Il existe désormais un consensus pour qualifier la crise que nous traversons comme étant d’ampleur comparable à celle de 1929. Les observateurs ajoutant aussitôt que la comparaison ne s’applique pas aux politiques conduites par les gouvernements et les banques centrales. Alors qu’en 1929, les mesures prises, de nature restrictive, n’avaient fait que précipiter et aggraver la récession, il est aujourd’hui admis que les injections massives de liquidités par les états et les banques centrales constituent la seule conduite à tenir pour sauver ce qui peut l’être et éviter un crash brutal de l’économie mondiale.

La double question que l’on peut légitimement se poser est la suivante : est-ce que toutes les mauvaises nouvelles, s’agissant de la partie « financière » de la crise, sont derrière nous et est-ce que les mesures d’ores et déjà prises seront suffisantes pour éteindre l’incendie ?
Les enjeux, au plan des chiffres, peuvent nous laisser en douter.
Deux montants suffisent à illustrer cet écart entre les encours risqués et les sommes allouées aux plans de sauvetage. D’un côté, l’encours américain des CDS (« Credit Default Swap »), instrument dérivé de crédit constitutif, en grande partie, des actifs qualifiés désormais de « toxiques », s’élève à 62 000 milliards de dollars, ce qui, notons-le au passage, correspond à un montant voisin de l’ensemble des dépôts bancaires de la planète. De l’autre côté, le «plan PAULSON» et la recapitalisation des assureurs « monolines » FANNIE MAE et FREDDIE MAC représente un « petit » millier de milliards de dollars. Autrement dit, il existe un facteur 100 entre les encours risqués et les sommes allouées aux plans de sauvegarde. De façon schématique, on parle d’une centaine de milliers de milliards de dollars d’un côté et d’un millier de milliards de dollars de l’autre. Comme le pire n’est jamais certain, espérons que les mesures prises ne seront pas uniquement cosmétiques.
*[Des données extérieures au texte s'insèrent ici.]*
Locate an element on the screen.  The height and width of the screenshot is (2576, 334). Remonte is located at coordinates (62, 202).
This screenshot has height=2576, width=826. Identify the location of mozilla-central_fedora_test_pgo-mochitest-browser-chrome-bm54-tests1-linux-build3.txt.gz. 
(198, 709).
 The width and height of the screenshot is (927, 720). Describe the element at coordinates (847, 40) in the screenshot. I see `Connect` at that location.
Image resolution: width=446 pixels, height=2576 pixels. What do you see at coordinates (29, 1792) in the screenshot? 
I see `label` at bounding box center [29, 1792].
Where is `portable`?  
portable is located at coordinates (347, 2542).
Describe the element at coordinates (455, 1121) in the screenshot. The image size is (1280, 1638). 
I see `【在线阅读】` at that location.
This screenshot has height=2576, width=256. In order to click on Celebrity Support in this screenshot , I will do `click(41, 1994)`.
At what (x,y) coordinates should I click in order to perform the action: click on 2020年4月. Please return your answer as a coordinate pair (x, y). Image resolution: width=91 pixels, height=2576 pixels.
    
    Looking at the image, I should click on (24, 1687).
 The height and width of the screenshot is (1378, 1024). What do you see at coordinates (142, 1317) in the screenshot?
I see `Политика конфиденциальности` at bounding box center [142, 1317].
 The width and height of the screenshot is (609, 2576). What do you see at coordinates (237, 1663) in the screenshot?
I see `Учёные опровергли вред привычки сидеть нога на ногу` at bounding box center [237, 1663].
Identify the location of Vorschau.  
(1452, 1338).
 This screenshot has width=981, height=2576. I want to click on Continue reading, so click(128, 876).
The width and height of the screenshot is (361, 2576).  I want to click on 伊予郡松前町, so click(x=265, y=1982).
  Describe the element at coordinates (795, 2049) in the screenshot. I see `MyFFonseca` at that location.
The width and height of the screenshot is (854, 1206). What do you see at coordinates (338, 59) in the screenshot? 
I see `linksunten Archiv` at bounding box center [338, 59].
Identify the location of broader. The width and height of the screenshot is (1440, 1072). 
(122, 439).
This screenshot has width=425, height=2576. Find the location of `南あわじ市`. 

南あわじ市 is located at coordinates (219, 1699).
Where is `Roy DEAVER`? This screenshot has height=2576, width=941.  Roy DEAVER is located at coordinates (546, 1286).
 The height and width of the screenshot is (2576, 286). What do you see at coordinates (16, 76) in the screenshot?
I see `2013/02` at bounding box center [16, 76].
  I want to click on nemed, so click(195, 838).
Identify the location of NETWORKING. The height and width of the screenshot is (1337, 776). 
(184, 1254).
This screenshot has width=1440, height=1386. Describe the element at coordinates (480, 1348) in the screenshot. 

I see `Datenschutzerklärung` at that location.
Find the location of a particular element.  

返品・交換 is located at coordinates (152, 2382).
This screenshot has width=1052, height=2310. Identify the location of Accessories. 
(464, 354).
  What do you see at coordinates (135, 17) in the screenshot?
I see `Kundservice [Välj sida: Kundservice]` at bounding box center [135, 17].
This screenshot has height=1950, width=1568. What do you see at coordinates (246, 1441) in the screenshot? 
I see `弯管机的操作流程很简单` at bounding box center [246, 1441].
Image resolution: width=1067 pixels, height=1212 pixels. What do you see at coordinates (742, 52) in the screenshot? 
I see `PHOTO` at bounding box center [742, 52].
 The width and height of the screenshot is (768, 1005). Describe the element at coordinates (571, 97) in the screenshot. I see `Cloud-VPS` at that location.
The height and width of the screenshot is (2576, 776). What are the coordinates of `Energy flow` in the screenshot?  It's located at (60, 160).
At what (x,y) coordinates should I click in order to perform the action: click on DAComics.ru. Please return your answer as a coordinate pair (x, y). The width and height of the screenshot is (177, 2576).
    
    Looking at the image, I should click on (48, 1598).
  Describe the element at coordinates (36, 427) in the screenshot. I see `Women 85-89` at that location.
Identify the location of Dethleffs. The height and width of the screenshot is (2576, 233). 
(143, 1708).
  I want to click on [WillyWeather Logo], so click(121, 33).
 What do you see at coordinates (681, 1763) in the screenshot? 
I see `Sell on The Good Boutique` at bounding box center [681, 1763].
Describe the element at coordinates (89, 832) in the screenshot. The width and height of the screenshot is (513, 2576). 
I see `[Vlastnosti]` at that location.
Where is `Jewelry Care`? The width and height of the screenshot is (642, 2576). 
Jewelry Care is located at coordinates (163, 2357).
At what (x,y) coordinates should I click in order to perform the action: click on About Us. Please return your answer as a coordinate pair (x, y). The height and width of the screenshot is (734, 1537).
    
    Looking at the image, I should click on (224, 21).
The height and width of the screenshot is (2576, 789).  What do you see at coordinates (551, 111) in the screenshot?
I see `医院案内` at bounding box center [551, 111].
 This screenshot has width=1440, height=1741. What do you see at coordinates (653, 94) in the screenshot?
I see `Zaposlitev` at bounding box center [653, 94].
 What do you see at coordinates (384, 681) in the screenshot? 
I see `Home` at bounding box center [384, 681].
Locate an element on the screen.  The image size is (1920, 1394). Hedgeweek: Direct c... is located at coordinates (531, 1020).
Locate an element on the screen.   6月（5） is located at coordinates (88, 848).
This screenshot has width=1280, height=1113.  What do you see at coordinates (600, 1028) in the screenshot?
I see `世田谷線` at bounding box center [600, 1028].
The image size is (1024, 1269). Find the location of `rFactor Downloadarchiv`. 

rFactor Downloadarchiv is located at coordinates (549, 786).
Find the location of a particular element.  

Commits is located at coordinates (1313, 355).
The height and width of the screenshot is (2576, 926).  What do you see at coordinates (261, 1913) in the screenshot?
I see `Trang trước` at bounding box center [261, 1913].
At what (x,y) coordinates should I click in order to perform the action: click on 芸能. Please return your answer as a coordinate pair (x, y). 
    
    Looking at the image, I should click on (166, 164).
Un peu comme sur une échelle de zéro à l’infini, il n’est pas inutile de rappeler, par ailleurs, que les sommes débloquées, en urgence, dans le cadre de la crise financière, sont de loin supérieures à celles qu’il faudrait consacrer pour éradiquer la faim dans le monde. Les différents plans de sauvegarde engagés au Etats-Unis et en Europe vont avoisiner les 2 500 milliards d’euros alors que l’on sait, par ailleurs, qu’il faudrait environ 150 milliards d’euros d’investissement dans les pays pauvres pour atteindre l’objectif du millénaire. On parle ici d’un facteur 10.
Sommes-nous bien conscients de ces enjeux honteux au plan éthique, et explosifs au plan des conflits à venir ? Le sentiment d’injustice et le désespoir ont toujours été, au cours de l’histoire, les ferments des révoltes voire des révolutions.